ARM subroutines & program stack

by Carl Burch, Hendrix College, October 2012

Creative Commons License
ARM subroutines & program stack by Carl Burch is licensed under a Creative Commons Attribution-Share Alike 3.0 United States License.
Based on a work at www.toves.org/books/armsub/.

Contents

1. The link register
2. The program stack
3. Calling conventions
4. Case study: Linked lists

To make large programs more manageable, programmers break programs into smaller pieces. In C and Python, these pieces are called functions; in Java, they are called methods; and in assembly language, they are called subroutines. We'll now turn to seeing how to write subroutines for ARM's ISA. Through learning about subroutines, we'll also learn more about how methods/functions in higher-level languages are actually executed.

1. The link register

We've seen already that each processor has a register called its program counter to track the address of the instruction it is about to execute. The ARM processor uses R15 for this purpose. In fact, assembly programs refer to R15 as PC instead, though the two are synonymous.

In invoking a subroutine, a program must store where the processor should return after completing the subroutine. The ARM processor uses R14 for this purpose; it is called the link register, and is usually referenced as LR in programs.

Below is an example illustrating how this works, using our strcpy example from Section 3.2. By the end of this current section, we'll see that one uses the BL opcode rather than the two-instruction sequence used below, but first we'll look at how calling a subroutine works without using that special-purpose instruction.

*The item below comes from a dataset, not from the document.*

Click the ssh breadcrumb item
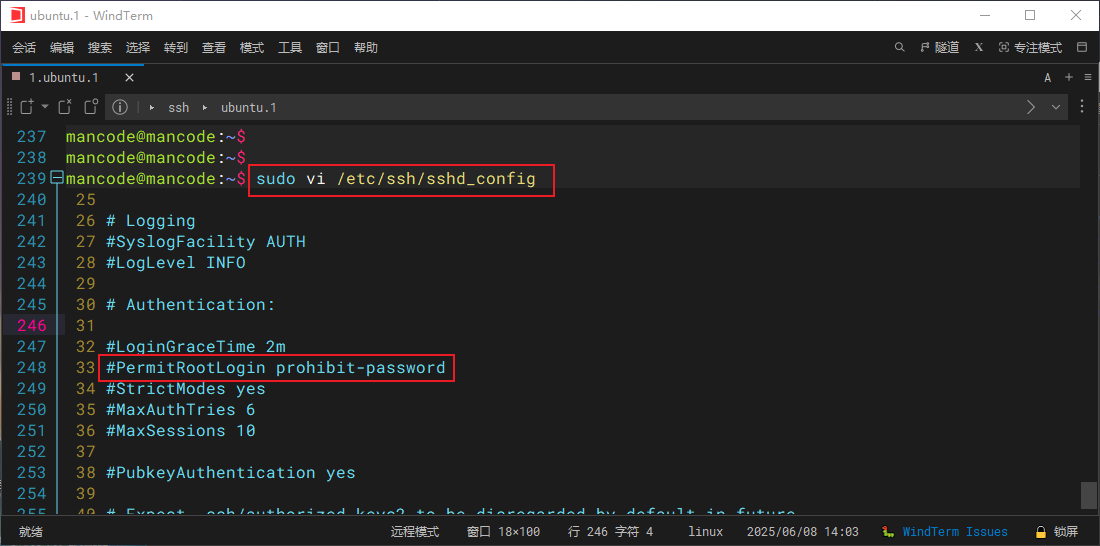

        ; Note: This way of calling subroutines is stylistically poor.
        ADD LRPC#after  ; place into LR the address to return to
        B strcpy
after   ; main code continues its work here after subroutine completes

strcpy  LDRB R2, [R1], #1
        STRB R2, [R0], #1
        TST R2R2          ; repeat if R2 is nonzero
        BNE strcpy
        MOV PCLR          ; return back into the code calling strcpy

This fragment first loads into LR the address of the instruction following the call to strcpy, labeled after in the above program. In the next instruction, it branches into strcpy, and the subroutines starts its work. Once complete, the subroutine copies LR back into PC. Since PC is used to determine which instruction should be loaded and executed next, changing its value leads the processor to execute its next instruction at the after label.

The process of calling subroutines is so common that the ARM designers felt that the two-instruction process in the above illustration was too cumbersome. So they created a new opcode explicitly for this purposes, called BL for Branch and Link. Thus, rather than the first two instructions above, we'd write simply BL strcpy. This instruction loads into LR the address of the instruction following the BL instruction, and it sets PC so that the next instruction executed is the one at strcpy.

2. The program stack

Often our subroutines will themselves call subroutines. But that brings up a problem: How should we avoid the situation where one subroutine needs the values of some registers, but another subroutine that it calls will change those same registers?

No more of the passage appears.